Quinze de ces victimes ont été tuées soit
par des balles perdues, soit par des tirs directs, un homme est mort
après avoir été percuté par un camion de la PNC, et
un autre homme, arrêté le 19 décembre à Masina,
serait mort des suites de traitements cruels, inhumains et dégradants
pendant sa détention au camp militaire Kokolo. Le 20 décembre, au
moins 29 personnes ont été blessées (dont cinq femmes et
un enfant), dont au moins 16 par balle et trois à la suite de
traitements cruels, inhumains et dégradants lors de leur arrestation ou
détention par les forces de défense et de sécurité.
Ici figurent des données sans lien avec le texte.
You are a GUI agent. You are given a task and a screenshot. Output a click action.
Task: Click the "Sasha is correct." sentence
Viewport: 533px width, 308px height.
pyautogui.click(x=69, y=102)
La plupart des personnes tuées ou blessées ont été
évacuées par des agents de la PNC vers des camps militaires tels
que les camps Kokolo et Tshatshi et vers la morgue de l'hôpital de
référence Mama Yemo. L'accès à ces lieux a
été refusé au BCNUDH.
A Lubumbashi, entre le 15 et le 31 décembre 2016, le
BCNUDH a documenté la mort de 12 personnes, et 64 blessés, pour
la plupart résultant de l'utilisation de la force létale par les
forces de défense et de sécurité, dont des agents de la
PNC et des militaires des FARDC, certains habillés en tenue civile, en
réaction à des manifestations violentes. Lors de la seule
journée du 20 décembre, neuf hommes, une femme et un enfant de 17
ans ont été tués par balle réelle lorsque les
forces de défense et de sécurité ont tiré sans
distinction sur des manifestants violents. Au moins trois de ces victimes, dont
un homme tué à bout portant dans le quartier Matshipisha, ont
été tués par des agents de la PNC et six, dont deux hommes
tués à bout portant dans les quartiers Katuba II et Kisanga, ont
été tués par des militaires des FARDC.